Eso creo y lo digo con claridad por ser cristiano y católico. Más bien, la verdad es que es otra muerte que pudo haberse evitado si las condiciones económicas y sociales de Venezuela fueran otras y no de atraso, corrupción y de extrema pobreza que ha traído este modelo político de la fulana Revolución Bonita, donde seguramente Victoria Valentina y muchos niños y adultos no pasarían a ingresar sus nombres y apellidos a un obituario de una lista fría en forma de estadística.
Tristemente, —Dios quiera me equivoque—, pero habrá otros decesos en lo que queda de 2022 que apenas comienza sin saberse hasta cuándo este drama termine, porque así como un grifo de agua abierto, las familias migrantes venezolanas siguen saliendo a un destino final que los obligará a atravesar por rutas donde los peligros abundan.
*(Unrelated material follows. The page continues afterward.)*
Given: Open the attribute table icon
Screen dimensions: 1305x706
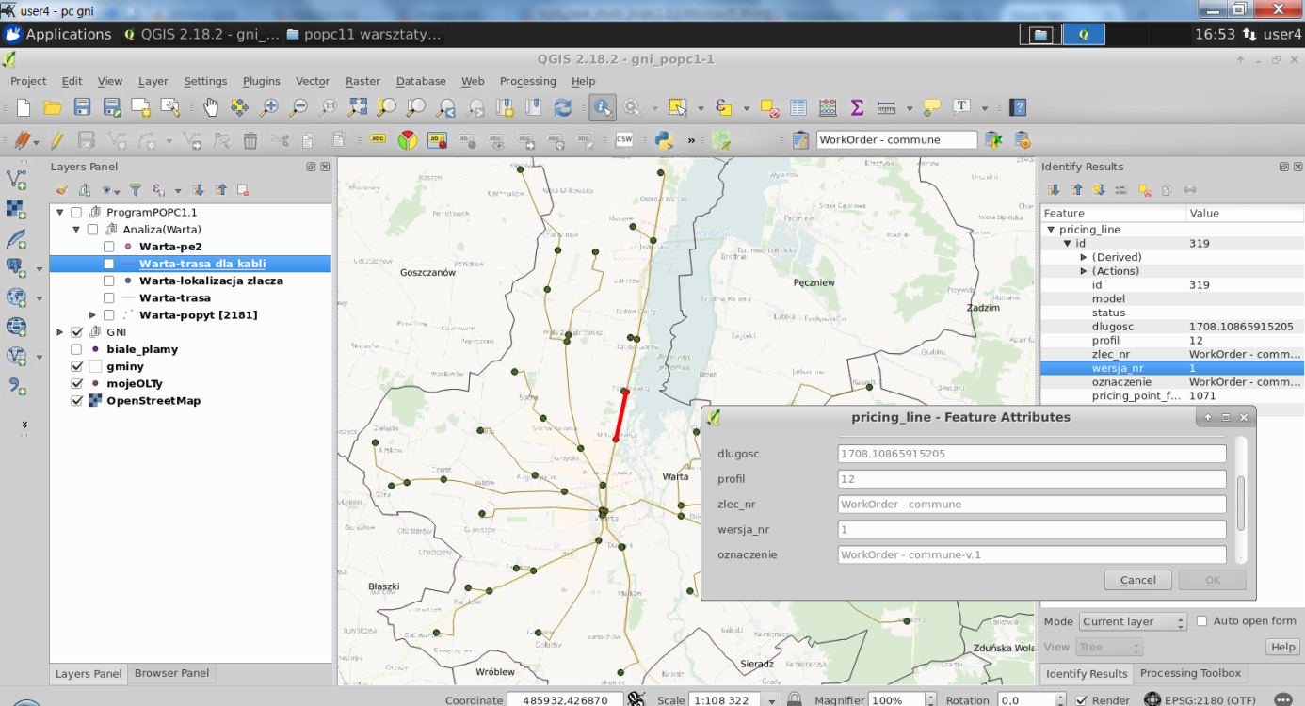Looking at the screenshot, I should tap(798, 107).
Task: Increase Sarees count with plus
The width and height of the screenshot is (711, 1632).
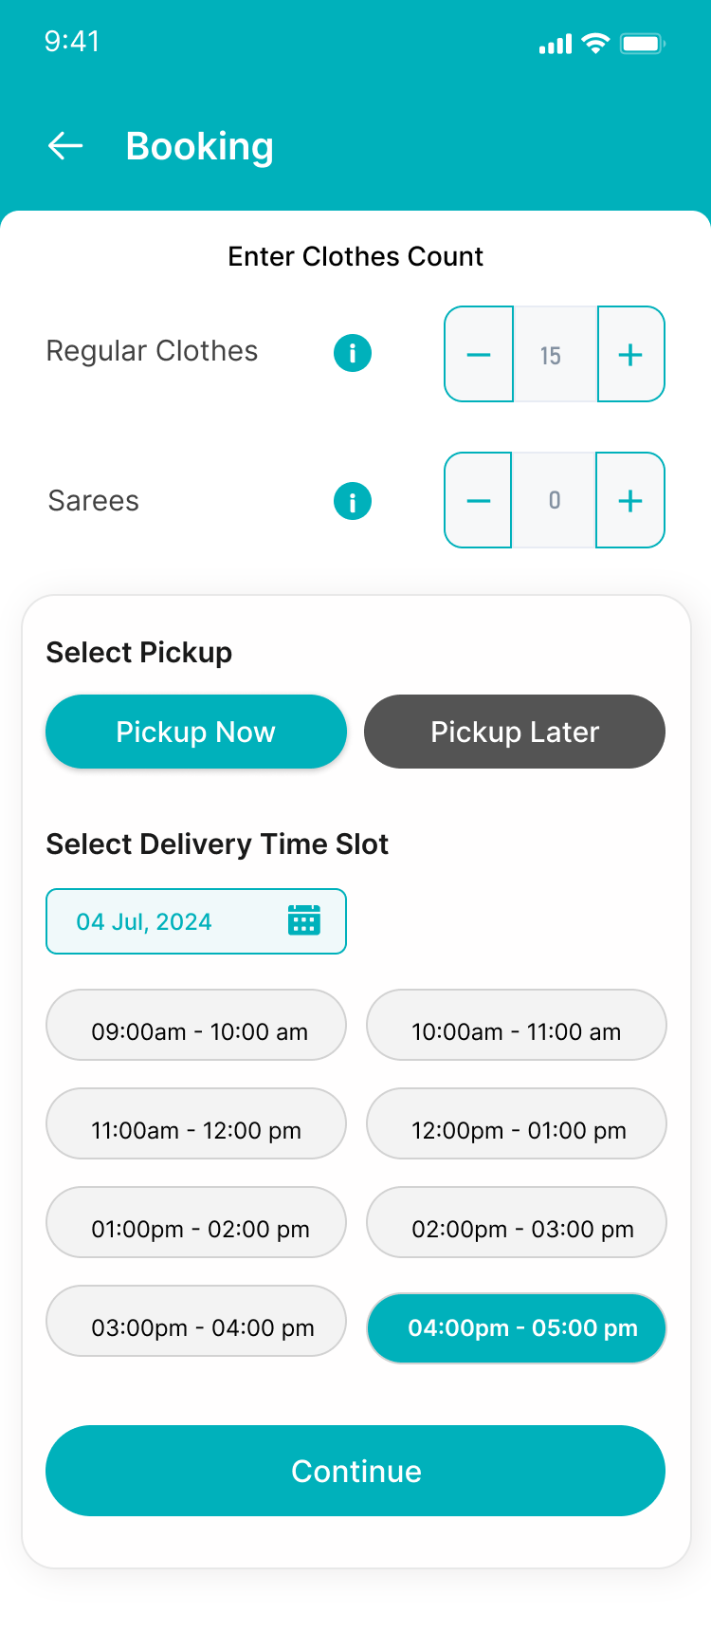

Mayerlin Mayor lo sabía. Su miserable salario de docente y demás precariedades familiares la convencieron a tomar la decisión irreversible que ya no puede regresar en el tiempo. Tampoco la vida de su hija.
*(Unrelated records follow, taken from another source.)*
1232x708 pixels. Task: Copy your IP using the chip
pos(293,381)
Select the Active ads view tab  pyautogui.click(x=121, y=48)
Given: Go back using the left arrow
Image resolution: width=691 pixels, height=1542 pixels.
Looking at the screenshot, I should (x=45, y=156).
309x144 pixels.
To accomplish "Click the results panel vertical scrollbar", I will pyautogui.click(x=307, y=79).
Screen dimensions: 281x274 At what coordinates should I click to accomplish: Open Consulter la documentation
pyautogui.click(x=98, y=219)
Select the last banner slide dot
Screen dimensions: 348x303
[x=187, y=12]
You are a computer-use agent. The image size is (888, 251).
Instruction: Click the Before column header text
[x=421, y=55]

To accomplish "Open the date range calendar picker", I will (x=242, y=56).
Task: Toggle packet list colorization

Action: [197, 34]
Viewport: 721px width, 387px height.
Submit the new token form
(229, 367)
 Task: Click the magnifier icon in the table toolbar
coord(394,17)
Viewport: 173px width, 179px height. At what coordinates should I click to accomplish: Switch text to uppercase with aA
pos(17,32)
Tres días antes de la tragedia que jamás borrará de su corazón de madre, la maestra Mayerlin Mayor desde la distancia recordaría que el 15 de enero fue la fecha del Día del Maestro venezolano, pero ella y cientos de sus colegas no tenían nada que celebrar.
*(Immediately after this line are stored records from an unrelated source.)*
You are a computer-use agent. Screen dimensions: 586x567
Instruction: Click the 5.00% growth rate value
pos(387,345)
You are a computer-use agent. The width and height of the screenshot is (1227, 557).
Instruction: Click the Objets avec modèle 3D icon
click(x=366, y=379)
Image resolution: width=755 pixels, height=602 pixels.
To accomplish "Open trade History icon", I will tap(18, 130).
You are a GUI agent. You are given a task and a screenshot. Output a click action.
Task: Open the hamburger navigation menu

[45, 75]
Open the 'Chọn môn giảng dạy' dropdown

La labor pedagógica del docente venezolano ha sido clave en la misión que cumplen de ser formadores de los jóvenes que deberán convertirse en los profesionales y conductores de los destinos de Venezuela, pero no ahora sino cuando el país tenga mínimas condiciones en la calidad de vida de sus docentes y estudiantes.
Sin embargo, los docentes en su ardua tarea y papel de actores históricos en esta revolución no han sido valorados ni es bien remunerado su sacrificio desde hace varios años. Eso se evidencia en las protestas del sector para exigir mejores salarios y condiciones de trabajo. El sueldo de un maestro no llega a 5 dólares al mes, según la tasa oficial de cambio. Los míseros sueldos y salarios no alcanzan para abastecer de comida la nevera, renovar la ropa y vestirse como Dios manda, teniendo la posibilidad de adquirir calzado nuevo y no usar el destruido de tanto caminar por no alcanzarles el sueldo para pagar el pasaje público para ir a sus centros de trabajo. Llegar a fin de mes y poder costear los gastos básicos del hogar, servicios y disponer de algo para darse un gusto especial con la familia quedó en el recuerdo. La verdad es que en su mayoría los maestros han tenido que optar por trabajos extras y, como decimos, deben matar uno que otro tigrito para poder llevar el pan a la mesa del hogar. No tienen ellos o sus hijos seguridad social, recreacional, ni atención médica garantizada. El Ipasme, creado en la IV República, dejó de ser hace un buen rato el organismo de la segura y oportuna atención asistencial
médico-odontológica de los docentes y su grupo familiar. Hoy sus sedes en todo el país son cascarones vacíos alejados de poder ofrecer a sus miembros la atención que alguna vez fue garantía a la salud y seguridad social del docente en la patria de Andrés Bello, Simón Rodríguez o el eterno maestro Luis Beltrán Prieto Figueroa.

La maestra Mayerlin Mayor es en buena medida reflejo del pesar que golpea a los docentes —activos y jubilados— hoy empobrecidos, maltratados, cansados y agotados que en la deserción a su labor social han buscado otra actividad o huyen de la tierra donde nacieron, procurando otro aire para no morir en el intento de respirar en mejores condiciones laborales y sociales que el populismo oficial les ha negado pese a haber tenido inmensos recursos económicos para hacer de este sector laboral, igual que el de la salud, mimados de un país que no progresará jamás sin buena educación y salud para todos. La maestra Mayerlin Mayor y decenas de docentes de primaria, secundaria o universitaria seguirán caminando por trochas y pasando ríos, páramos o desiertos buscando un mejor vivir para la familia que queda atrás. En la Venezuela de hoy aquello de “al maestro con cariño” es cosa del pasado.